━━━ Data supplied

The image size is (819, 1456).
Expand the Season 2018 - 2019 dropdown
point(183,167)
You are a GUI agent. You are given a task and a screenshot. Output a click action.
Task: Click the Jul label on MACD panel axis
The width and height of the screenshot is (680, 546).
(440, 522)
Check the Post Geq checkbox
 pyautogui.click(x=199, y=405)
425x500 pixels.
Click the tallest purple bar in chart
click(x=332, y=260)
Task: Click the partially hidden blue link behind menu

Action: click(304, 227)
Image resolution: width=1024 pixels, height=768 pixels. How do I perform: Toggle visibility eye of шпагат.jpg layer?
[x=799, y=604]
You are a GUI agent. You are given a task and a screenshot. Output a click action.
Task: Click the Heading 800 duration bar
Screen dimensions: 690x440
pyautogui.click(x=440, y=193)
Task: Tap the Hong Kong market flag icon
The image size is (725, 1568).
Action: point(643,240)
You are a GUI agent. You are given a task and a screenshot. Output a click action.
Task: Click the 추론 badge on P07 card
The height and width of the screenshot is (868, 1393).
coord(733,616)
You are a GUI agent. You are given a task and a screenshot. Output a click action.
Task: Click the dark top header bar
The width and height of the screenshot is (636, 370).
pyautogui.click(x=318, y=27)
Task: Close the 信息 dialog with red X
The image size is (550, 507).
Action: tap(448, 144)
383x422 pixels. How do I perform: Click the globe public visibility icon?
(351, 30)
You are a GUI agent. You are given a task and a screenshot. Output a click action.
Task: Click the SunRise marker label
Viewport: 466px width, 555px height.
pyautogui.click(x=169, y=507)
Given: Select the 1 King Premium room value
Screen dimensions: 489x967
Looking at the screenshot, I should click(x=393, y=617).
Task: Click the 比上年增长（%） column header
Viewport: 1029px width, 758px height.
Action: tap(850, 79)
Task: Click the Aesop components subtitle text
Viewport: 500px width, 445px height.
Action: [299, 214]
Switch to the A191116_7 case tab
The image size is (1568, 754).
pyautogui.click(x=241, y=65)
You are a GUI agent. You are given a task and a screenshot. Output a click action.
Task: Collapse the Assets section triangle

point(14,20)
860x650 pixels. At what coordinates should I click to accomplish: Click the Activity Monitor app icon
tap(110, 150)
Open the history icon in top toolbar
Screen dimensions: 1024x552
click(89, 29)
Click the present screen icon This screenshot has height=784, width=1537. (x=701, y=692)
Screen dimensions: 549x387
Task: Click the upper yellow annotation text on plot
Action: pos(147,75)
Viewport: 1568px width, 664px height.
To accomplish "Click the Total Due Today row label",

━━━━━━

The data is to be given again in full, with every line exact.

The image size is (819, 1456).
Expand the Season 2018 - 2019 dropdown
point(183,167)
You are a GUI agent. You are given a task and a screenshot. Output a click action.
Task: Click the Jul label on MACD panel axis
The width and height of the screenshot is (680, 546).
(440, 522)
Check the Post Geq checkbox
 pyautogui.click(x=199, y=405)
425x500 pixels.
Click the tallest purple bar in chart
click(x=332, y=260)
Task: Click the partially hidden blue link behind menu

Action: click(304, 227)
Image resolution: width=1024 pixels, height=768 pixels. How do I perform: Toggle visibility eye of шпагат.jpg layer?
[x=799, y=604]
You are a GUI agent. You are given a task and a screenshot. Output a click action.
Task: Click the Heading 800 duration bar
Screen dimensions: 690x440
pyautogui.click(x=440, y=193)
Task: Tap the Hong Kong market flag icon
The image size is (725, 1568).
Action: point(643,240)
You are a GUI agent. You are given a task and a screenshot. Output a click action.
Task: Click the 추론 badge on P07 card
The height and width of the screenshot is (868, 1393).
coord(733,616)
You are a GUI agent. You are given a task and a screenshot. Output a click action.
Task: Click the dark top header bar
The width and height of the screenshot is (636, 370).
pyautogui.click(x=318, y=27)
Task: Close the 信息 dialog with red X
The image size is (550, 507).
Action: tap(448, 144)
383x422 pixels. How do I perform: Click the globe public visibility icon?
(351, 30)
You are a GUI agent. You are given a task and a screenshot. Output a click action.
Task: Click the SunRise marker label
Viewport: 466px width, 555px height.
pyautogui.click(x=169, y=507)
Given: Select the 1 King Premium room value
Screen dimensions: 489x967
Looking at the screenshot, I should click(x=393, y=617).
Task: Click the 比上年增长（%） column header
Viewport: 1029px width, 758px height.
Action: tap(850, 79)
Task: Click the Aesop components subtitle text
Viewport: 500px width, 445px height.
Action: [299, 214]
Switch to the A191116_7 case tab
The image size is (1568, 754).
pyautogui.click(x=241, y=65)
You are a GUI agent. You are given a task and a screenshot. Output a click action.
Task: Collapse the Assets section triangle

point(14,20)
860x650 pixels. At what coordinates should I click to accomplish: Click the Activity Monitor app icon
tap(110, 150)
Open the history icon in top toolbar
Screen dimensions: 1024x552
click(89, 29)
Click the present screen icon This screenshot has height=784, width=1537. (x=701, y=692)
Screen dimensions: 549x387
Task: Click the upper yellow annotation text on plot
Action: pos(147,75)
Viewport: 1568px width, 664px height.
To accomplish "Click the Total Due Today row label",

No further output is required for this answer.